Face à un risque de jaunisse « élevé », la CGB réclame le retour de l’acétamipride autorisé dans l’UE

Autorisé dans plusieurs pays européens, l’insecticide foliaire de la famille des néonicotinoïdes avait bénéficié, en France, d’autorisations dérogatoires sur certaines cultures jusqu’en 2020. Mais le gouvernement a, jusqu’à présent, délivré une fin de non-recevoir à un tel projet.

Selon les prévisions établies par l’ITB et le PNRI en date du 19 mars, le risque de jaunisse est décrit comme « élevé » pour la campagne à venir. « Les populations de pucerons ont été importantes au cours de l’automne 2023 et la surveillance doit démarrer très tôt en 2024, dès la levée des betteraves », préconisent les techniciens.
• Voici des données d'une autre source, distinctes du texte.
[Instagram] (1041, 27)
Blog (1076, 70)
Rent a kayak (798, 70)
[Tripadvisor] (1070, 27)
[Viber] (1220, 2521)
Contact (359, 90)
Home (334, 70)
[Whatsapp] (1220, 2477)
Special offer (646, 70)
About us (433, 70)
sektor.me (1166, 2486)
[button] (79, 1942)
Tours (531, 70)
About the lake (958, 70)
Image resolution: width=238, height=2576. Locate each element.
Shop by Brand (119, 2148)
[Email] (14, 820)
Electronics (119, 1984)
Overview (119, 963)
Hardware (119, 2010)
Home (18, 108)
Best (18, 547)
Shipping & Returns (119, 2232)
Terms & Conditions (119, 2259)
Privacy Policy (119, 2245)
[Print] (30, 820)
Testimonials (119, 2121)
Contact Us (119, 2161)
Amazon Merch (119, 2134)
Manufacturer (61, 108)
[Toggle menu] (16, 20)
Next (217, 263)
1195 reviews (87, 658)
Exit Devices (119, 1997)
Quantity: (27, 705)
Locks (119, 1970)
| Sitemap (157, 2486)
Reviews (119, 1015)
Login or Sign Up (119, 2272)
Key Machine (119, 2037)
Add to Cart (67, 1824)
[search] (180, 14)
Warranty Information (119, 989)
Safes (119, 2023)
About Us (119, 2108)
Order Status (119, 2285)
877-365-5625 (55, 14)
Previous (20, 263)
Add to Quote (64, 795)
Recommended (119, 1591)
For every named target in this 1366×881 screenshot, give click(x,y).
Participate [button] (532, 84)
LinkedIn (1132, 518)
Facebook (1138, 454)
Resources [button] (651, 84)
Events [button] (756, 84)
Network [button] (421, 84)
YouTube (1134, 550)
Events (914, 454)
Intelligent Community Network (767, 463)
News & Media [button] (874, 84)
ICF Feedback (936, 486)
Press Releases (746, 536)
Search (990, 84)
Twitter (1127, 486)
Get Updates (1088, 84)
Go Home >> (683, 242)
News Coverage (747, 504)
Ces derniers s’appuient sur des modèles de prévision pour évaluer les dates des premiers vols de Myzus persicae, le puceron principal vecteur des jaunisses virales. « L’abondance prédite [de pucerons] est élevée mais l’incertitude est forte sur cette estimation qui dépendra avant tout des températures du printemps et des vents dominants ».

Autre paramètre jaugé par les modèles : la durée de vol des pucerons. « Elle pourrait être de 89 jours, soit 10 jours de plus que l’an dernier, ce qui impliquera une période de surveillance et de protection relativement longue, tout particulièrement en cas de semis tardifs, de levées ou de développements végétatifs échelonnés ».

"Les betteraviers français s’insurgent contre cette distorsion de concurrence qui sape leur compétitivité et les met en risque "

L’alerte de l’ITB et du PNRI a ravivé la crainte des planteurs d’être submergés par une maladie face à laquelle les solutions insecticides existantes s’avèrent peu efficaces, depuis le retrait des néonicotinoïdes appliqués en traitement de semences à la veille de la campagne 2023, suite à une décision de la Cour de justice de l’UE mettant fin prématurément au dispositif dérogatoire activé par la France en 2021 pour trois campagnes.

La mise en œuvre de plantes compagnes, l’application de répulsifs et la suppression des réservoirs viraux liés aux repousses et aux couloirs de déterrage constituent trois leviers de nature à juguler les attaques de jaunisse, en attendant les variétés tolérantes
La mise en œuvre de plantes compagnes, l’application de répulsifs et la suppression des réservoirs viraux liés aux repousses et aux couloirs de déterrage constituent trois leviers de nature à juguler les attaques de jaunisse, en attendant les variétés tolérantes

Sauf que les néonicotinoïdes n’ont pas complètement disparu du paysage européen, l’acétamipride restant utilisé dans plusieurs pays membres de l’UE, mais pas en France. Il a disparu de la carte en juillet 2020 avec la fin de dérogations accordées pour lutter contre le balanin de la noisette, les mouches du figuier et les pucerons du navet. « Les betteraviers français s’insurgent contre cette distorsion de concurrence qui sape leur compétitivité et les met en risque », dénonce la CGB dans un communiqué, évoquant « plusieurs molécules efficaces contre les pucerons », sans toutefois citer l’acétamipride, mais que le syndicat avait revendiqué au plus fort de la crise agricole. Pour son président Franck Sander, qui exige du gouvernement qu’il apporte « rapidement » des réponses, ce dossier est « prioritaire ».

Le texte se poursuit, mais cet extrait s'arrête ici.